The prolific Almodóvar (Broken Embraces, Talk To Her, Volver, All About My Mother) remains a master imagist:  his film is nothing if not visually arresting, with vibrant colors and gliding camera moves holding us transfixed.

And he's a sly storyteller: his flashback-heavy screenplay (loosely based on the novel Tarantula, by Thierry Jonquet) touches on several abiding Almodóvar themes such as sexual identity, deceitful lies, family bonds, obsessiveness, and our preoccupation with surface beauty, even as it defies generic expectations.

But he stretches the perversity-quotient level to such a degree that we're distracted by the sheer grotesqueness of several of the revelations.  Don't be surprised if you hear yourself mutter "you have got be kidding" when the Big Reveal occurs in Act III.  You'll admire Almodóvar's nerve even if and as you ridicule his central conceit.

It's difficult to disagree with accusations that the plot tumbles over the top in the late going as Almodóvar reaches for the "far" in farfetched, but only a world-class director could even attempt to pull off this tricky a tone.

Banderas, starring in an Almodóvar film for the first time in more than twenty years (since Tie Me Up!
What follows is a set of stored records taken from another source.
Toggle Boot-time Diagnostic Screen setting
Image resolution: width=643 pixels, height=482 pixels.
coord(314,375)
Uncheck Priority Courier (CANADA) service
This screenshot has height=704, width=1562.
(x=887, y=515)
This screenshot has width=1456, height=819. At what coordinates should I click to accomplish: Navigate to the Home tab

Tie My Down!, in 1990), isn't exactly stretched by the role, but he does contribute an effectively charismatic star turn as the relentless obsessive that recalls both James Stewart and Cary Grant in their respective roles in Hitchcock's Vertigo and North by Northwest.

So we'll graft 2½ stars out of 4 for the monumentally macabre melodrama, The Skin I Live In, as audacious auteur Pedro Almodóvar performs cosmetic surgery on our expectations and once again manages to get under our skin.